**EXERCISE PROMPT**
Copy the lines below word for word.

**ENTRIES**
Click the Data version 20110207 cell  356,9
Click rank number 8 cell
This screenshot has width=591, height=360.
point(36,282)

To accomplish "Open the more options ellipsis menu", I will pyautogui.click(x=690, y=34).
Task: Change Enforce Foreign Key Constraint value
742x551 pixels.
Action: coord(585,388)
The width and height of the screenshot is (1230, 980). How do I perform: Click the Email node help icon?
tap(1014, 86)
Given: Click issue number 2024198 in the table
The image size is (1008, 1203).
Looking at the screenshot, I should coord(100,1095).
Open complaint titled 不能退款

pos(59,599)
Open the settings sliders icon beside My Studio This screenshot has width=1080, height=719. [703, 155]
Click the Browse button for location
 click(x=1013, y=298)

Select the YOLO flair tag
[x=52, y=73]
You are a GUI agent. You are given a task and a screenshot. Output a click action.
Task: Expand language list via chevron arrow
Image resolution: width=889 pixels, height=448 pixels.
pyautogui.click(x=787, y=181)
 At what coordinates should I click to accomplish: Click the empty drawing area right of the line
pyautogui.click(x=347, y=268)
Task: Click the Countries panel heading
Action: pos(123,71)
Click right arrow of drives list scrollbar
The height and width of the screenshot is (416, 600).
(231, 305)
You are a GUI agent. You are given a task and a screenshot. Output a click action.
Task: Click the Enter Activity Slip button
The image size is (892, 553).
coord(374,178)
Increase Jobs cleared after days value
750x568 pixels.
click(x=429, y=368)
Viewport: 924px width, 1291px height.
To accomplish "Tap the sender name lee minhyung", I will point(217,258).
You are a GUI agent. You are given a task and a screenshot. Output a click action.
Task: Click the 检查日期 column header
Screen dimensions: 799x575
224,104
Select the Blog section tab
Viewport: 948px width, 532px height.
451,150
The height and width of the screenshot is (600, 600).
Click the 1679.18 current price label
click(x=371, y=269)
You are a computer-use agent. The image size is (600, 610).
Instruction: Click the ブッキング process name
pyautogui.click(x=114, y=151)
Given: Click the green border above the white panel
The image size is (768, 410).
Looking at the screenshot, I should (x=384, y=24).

**WRITTEN RESPONSE**
Click the Data version 20110207 cell  356,9
Click rank number 8 cell
This screenshot has width=591, height=360.
point(36,282)

To accomplish "Open the more options ellipsis menu", I will pyautogui.click(x=690, y=34).
Task: Change Enforce Foreign Key Constraint value
742x551 pixels.
Action: coord(585,388)
The width and height of the screenshot is (1230, 980). How do I perform: Click the Email node help icon?
tap(1014, 86)
Given: Click issue number 2024198 in the table
The image size is (1008, 1203).
Looking at the screenshot, I should coord(100,1095).
Open complaint titled 不能退款

pos(59,599)
Open the settings sliders icon beside My Studio This screenshot has width=1080, height=719. [703, 155]
Click the Browse button for location
 click(x=1013, y=298)

Select the YOLO flair tag
[x=52, y=73]
You are a GUI agent. You are given a task and a screenshot. Output a click action.
Task: Expand language list via chevron arrow
Image resolution: width=889 pixels, height=448 pixels.
pyautogui.click(x=787, y=181)
 At what coordinates should I click to accomplish: Click the empty drawing area right of the line
pyautogui.click(x=347, y=268)
Task: Click the Countries panel heading
Action: pos(123,71)
Click right arrow of drives list scrollbar
The height and width of the screenshot is (416, 600).
(231, 305)
You are a GUI agent. You are given a task and a screenshot. Output a click action.
Task: Click the Enter Activity Slip button
The image size is (892, 553).
coord(374,178)
Increase Jobs cleared after days value
750x568 pixels.
click(x=429, y=368)
Viewport: 924px width, 1291px height.
To accomplish "Tap the sender name lee minhyung", I will point(217,258).
You are a GUI agent. You are given a task and a screenshot. Output a click action.
Task: Click the 检查日期 column header
Screen dimensions: 799x575
224,104
Select the Blog section tab
Viewport: 948px width, 532px height.
451,150
The height and width of the screenshot is (600, 600).
Click the 1679.18 current price label
click(x=371, y=269)
You are a computer-use agent. The image size is (600, 610).
Instruction: Click the ブッキング process name
pyautogui.click(x=114, y=151)
Given: Click the green border above the white panel
The image size is (768, 410).
Looking at the screenshot, I should (x=384, y=24).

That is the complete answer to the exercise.